È bene questo che accade dopo il Concilio: non sappiamo a ciò che stiamo obbligati, l’autorità della Chiesa non è chiara in questo punto. Sembra che stiamo obbligati a leggere ed interpretare il Concilio, fare una lettura critica, ma quale il valore di tale lavoro se al fine di questo processo abbiamo di arrivare ad un’interpretazione che nemmeno ha la propria autorità? Ora, ed evidente se il Concilio avesse un’unico insegnamento dei testi Conciliare basterebbe a noi dare l’assenso, non fare delle letture crittiche, interpretazione alla luce della tradizione o ermeneutica della riforma nella continuità.
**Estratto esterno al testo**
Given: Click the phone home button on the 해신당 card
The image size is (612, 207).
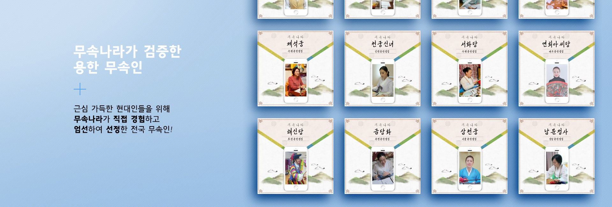Looking at the screenshot, I should (296, 188).
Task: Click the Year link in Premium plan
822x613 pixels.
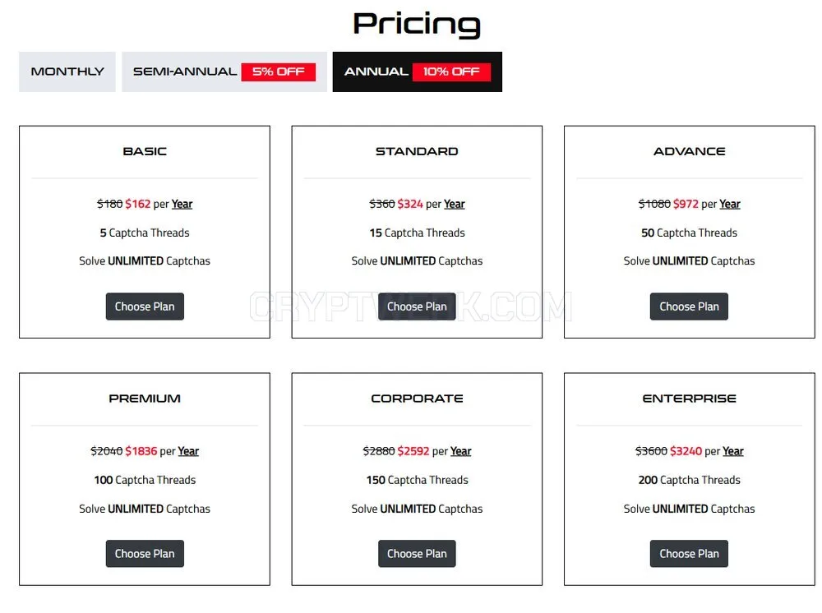Action: (188, 452)
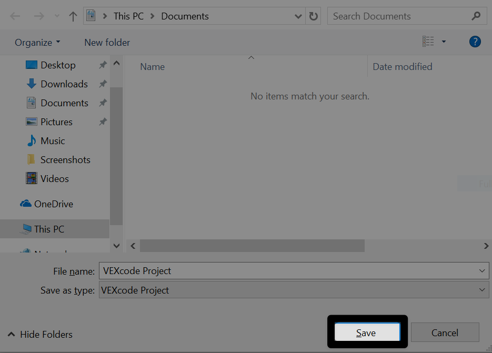The height and width of the screenshot is (353, 492).
Task: Open the Organize menu
Action: coord(37,43)
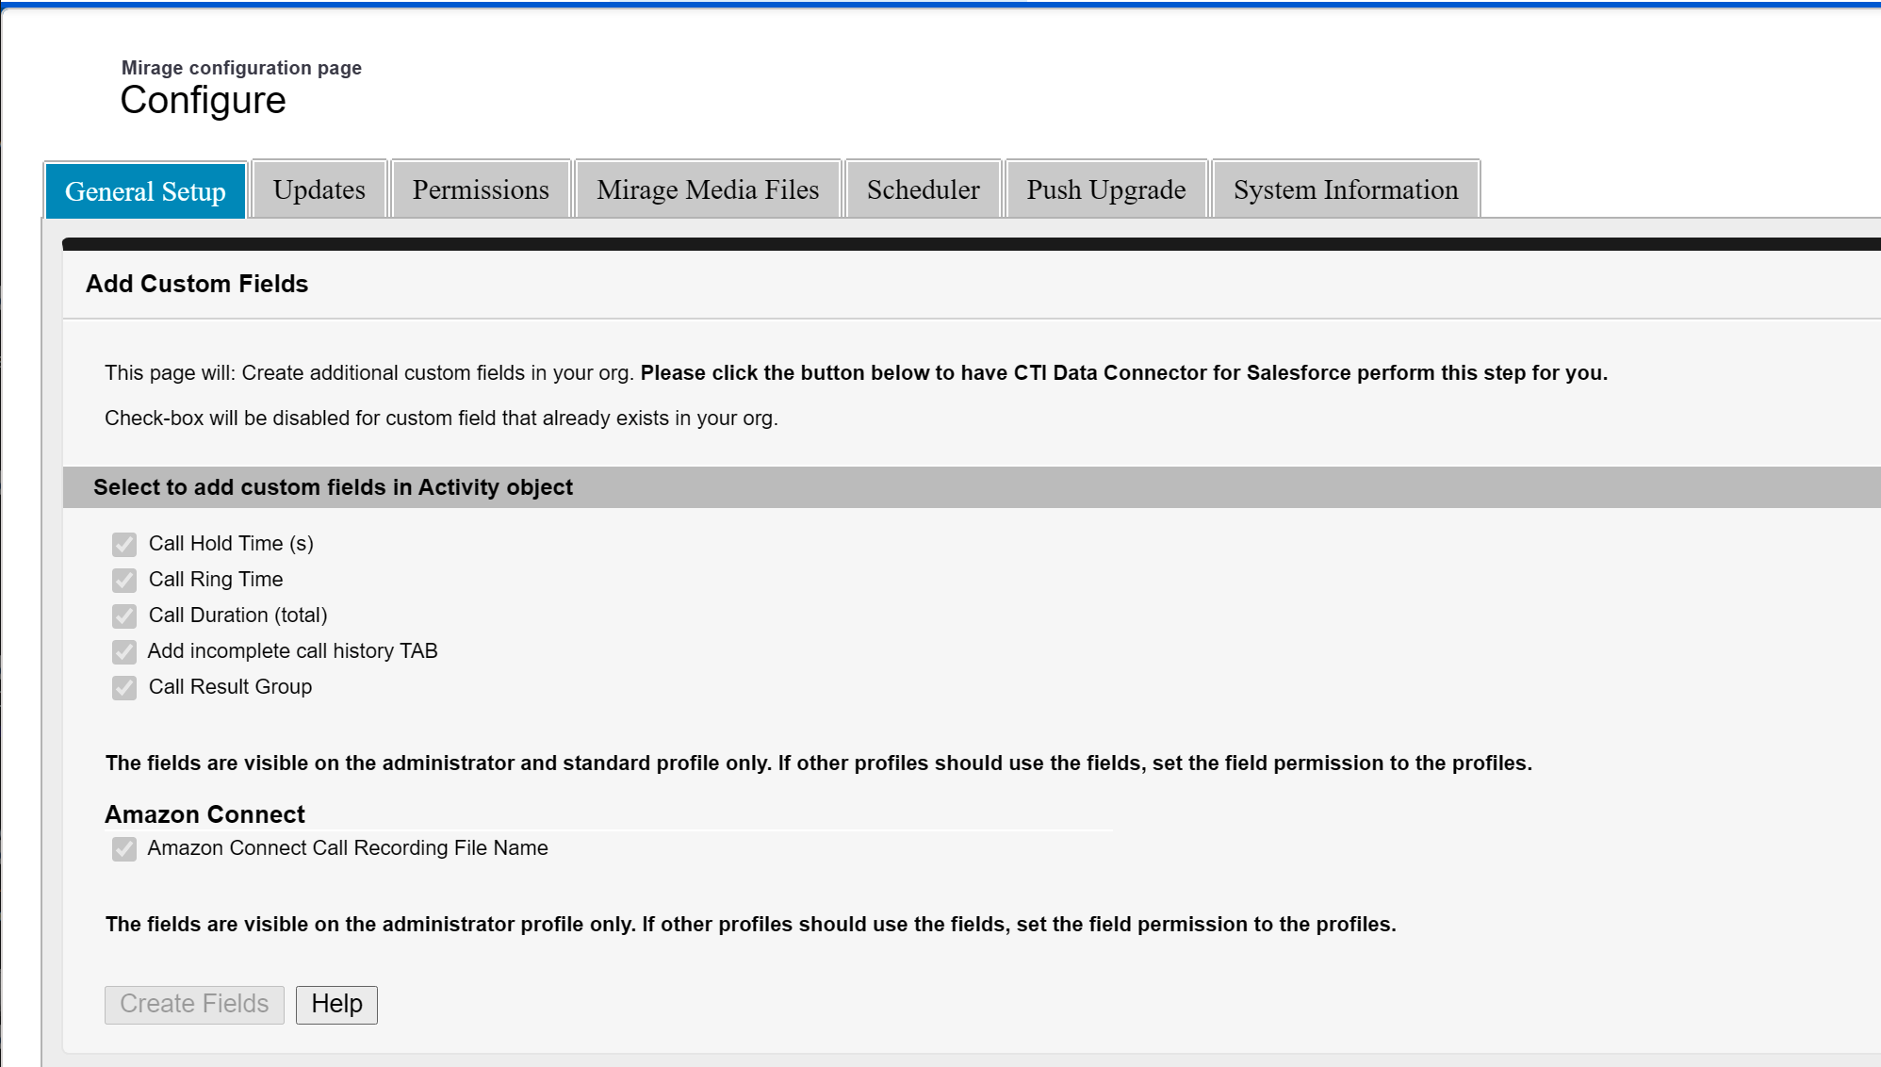Click the Help button
This screenshot has height=1067, width=1881.
(336, 1004)
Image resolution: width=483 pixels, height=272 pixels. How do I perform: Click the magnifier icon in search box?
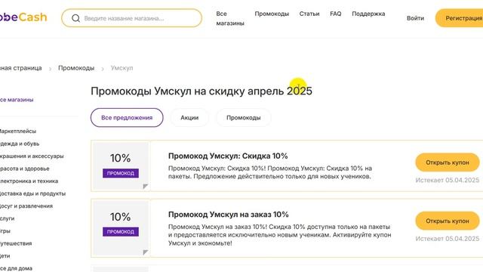click(75, 18)

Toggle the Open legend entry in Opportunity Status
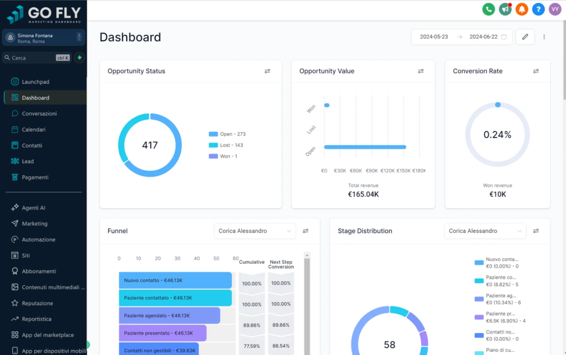pos(227,134)
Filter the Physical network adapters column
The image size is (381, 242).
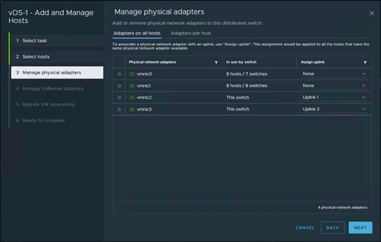click(x=216, y=63)
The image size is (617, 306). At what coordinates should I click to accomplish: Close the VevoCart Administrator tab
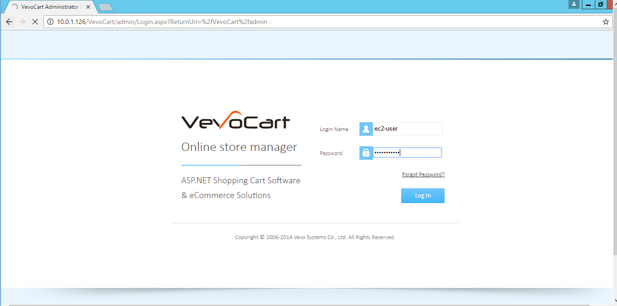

Il migliore per me non è accettare o rifiutare il Concilio, per fare una delle due scelte devo conoscere l'intero Concilio, e non conosco. Bastarebbe a me obbedire al mio vescovo, ma lui non insegna nella mia diocese il Concilio, chi insegna sono i teologi alla destra, centro e alla sinistra. Da questo stato di cose imparo che il Concilio se può interpretare come se vuole, d'accordo con l'esperienza personale. In questo modo me resta appena sospendere l'assentimento al Concilio e ai suoi insegnamento. Questo non significa una sospensione alla dottrina cattolica contenuta in lui, perchè questa ho già datto l'assenso primo del Concilio Vaticano II, quindi, quando la trovo davanti a me nel Concilio appena ripeto ciò che ho fatto prima.